Welcome to Must Read, where we single out the best stories from around the automotive universe and beyond. Today we've got reports from Business Insider, The Truth About Cars, Hemmings, and The New Yorker.

HEDGE FUND: Tesla Is The Next Apple, And It's Going To $200/Share – Business Insider

This hedge fund presentation comes via Business Insider, who explains all the hype around Tesla in the face of so many shorts (people betting on the stock price to drop).

Last week, electronic car maker Tesla announced a bunch of changes to its service and warranty policy that will make it easier for customers to take care of their Model S cars. Since then, the stock is up 5.73%, and it's at new 52-week highs. This is a headache for a ton of people on Wall Street as Tesla is a really popular short. And as the bears are heading into their caves, the bulls are coming out to explain their side of the story.

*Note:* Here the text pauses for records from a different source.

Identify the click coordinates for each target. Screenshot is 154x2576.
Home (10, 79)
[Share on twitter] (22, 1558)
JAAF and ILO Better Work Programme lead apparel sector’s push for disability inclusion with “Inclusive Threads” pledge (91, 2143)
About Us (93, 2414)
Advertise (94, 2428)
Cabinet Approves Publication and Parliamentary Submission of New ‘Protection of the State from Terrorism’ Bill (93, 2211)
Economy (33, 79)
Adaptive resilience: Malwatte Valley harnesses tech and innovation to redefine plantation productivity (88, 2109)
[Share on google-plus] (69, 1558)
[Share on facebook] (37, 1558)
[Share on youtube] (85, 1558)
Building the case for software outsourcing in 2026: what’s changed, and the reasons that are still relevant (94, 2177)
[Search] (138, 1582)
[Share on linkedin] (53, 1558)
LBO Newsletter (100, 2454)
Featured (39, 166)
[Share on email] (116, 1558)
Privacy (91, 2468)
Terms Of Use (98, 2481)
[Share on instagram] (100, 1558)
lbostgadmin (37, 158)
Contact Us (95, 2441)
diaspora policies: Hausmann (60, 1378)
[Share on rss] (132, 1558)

It's here I'd like to post something a reader pointed out from the Motor Trend archives that's kind of hilarious in modern context:

But perhaps the ultimate irony is it’s General Motors, long the Silicon Valley poster-child for all that’s wrong with the auto industry, that’s poised to launch a car that may be more significant than anything Tesla is ever likely to build. The Chevy Volt is a thoughtful, innovative, technically advanced vehicle; the prototypes we’ve driven confirm it cleverly combines the best attributes of an electric motor and the gasoline internal combustion engine. Disruptive technology? Sorry Elon, there’s more at GM than Tesla.

That's from then Editor-in-Chief Angus McKenzie in 2010. Obviously, they've changed their tune aggressively.

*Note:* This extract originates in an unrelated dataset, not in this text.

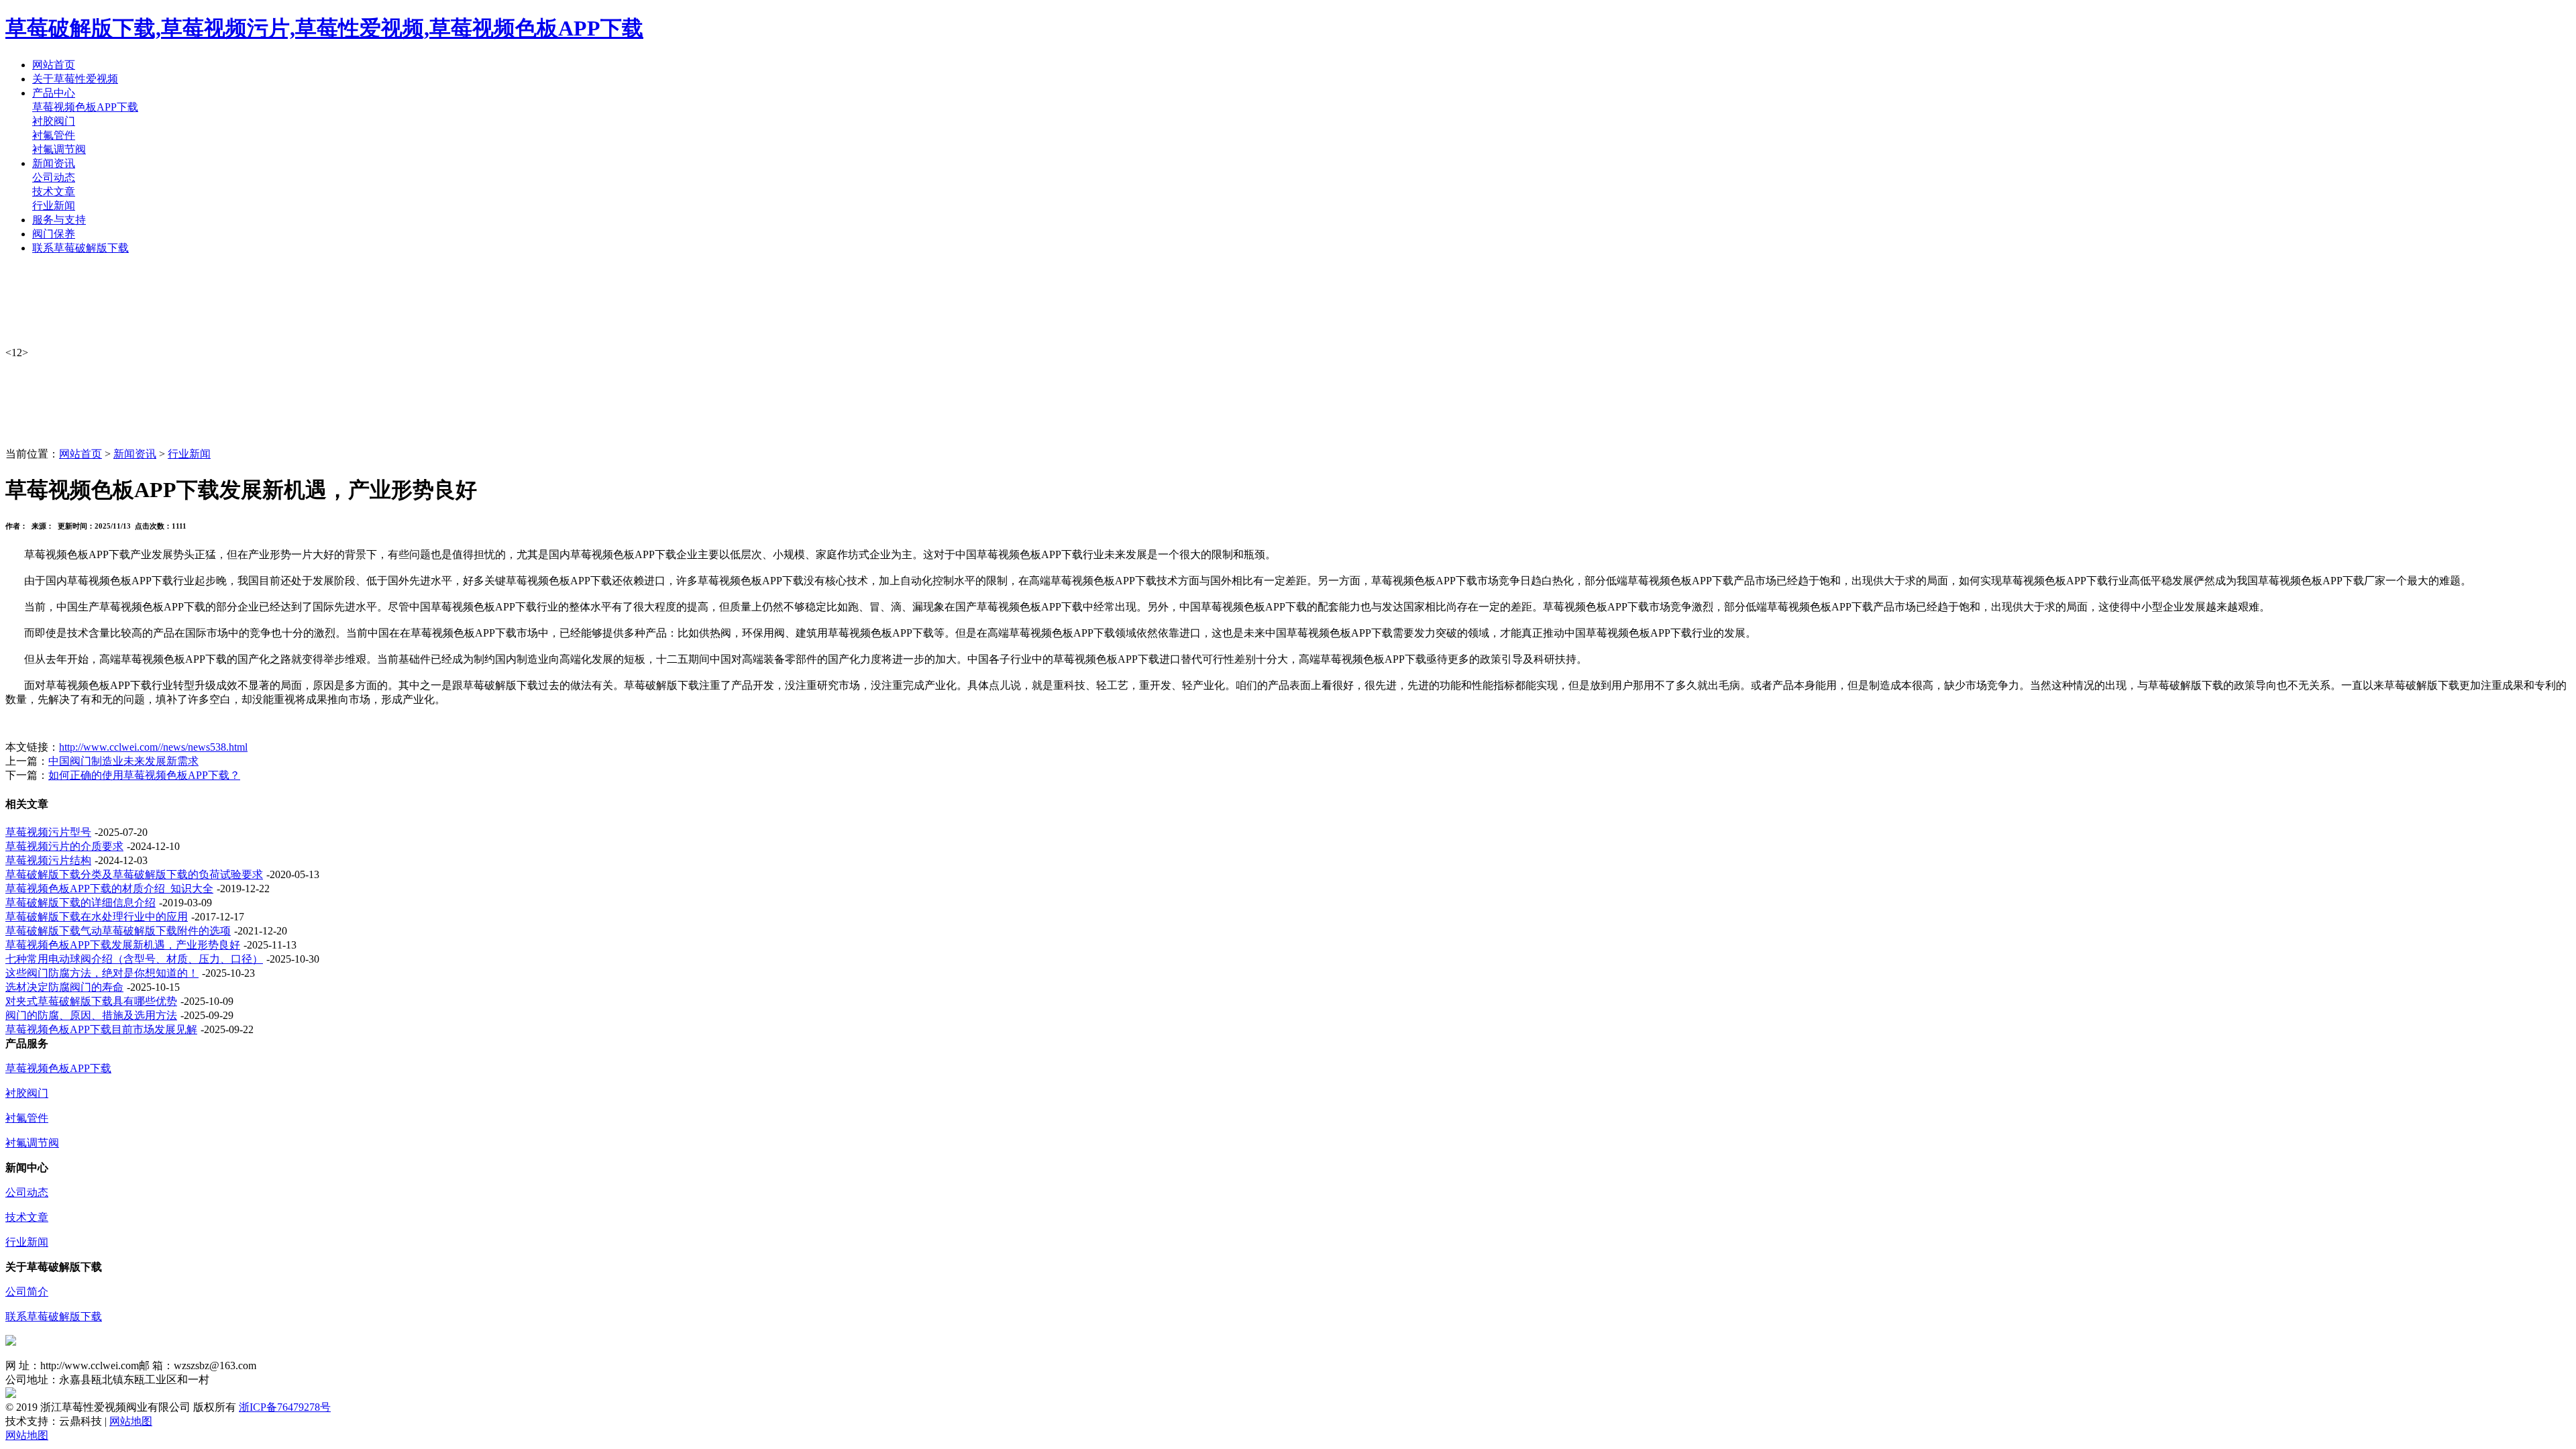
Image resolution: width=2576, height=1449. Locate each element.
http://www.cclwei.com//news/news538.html (153, 747)
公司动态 (53, 177)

This isn't to poke fun at McKenzie, but to point out how quickly conventional wisdom (and no one is more conventional than Motor Trend) can shift. In that era, we obviously said similar things about the Model S potentially being "vaporware," although nothing quite as bad as this (I hope).

I'm not 100% sure I buy the Apple argument, either, as the next big hurdle is making something remotely affordable for regular people (they, probably smartly, declined to make the promised $50K Tesla Model S). Despite all they offer Apple is still a volume company. We'll see what happens, but it's been fun to watch.

Cop Drives Classic Cop Car: 1972 Ford Galaxie – The Truth About Cars


Another great installment from TTAC's ongoing cop-in-a-cop-car series.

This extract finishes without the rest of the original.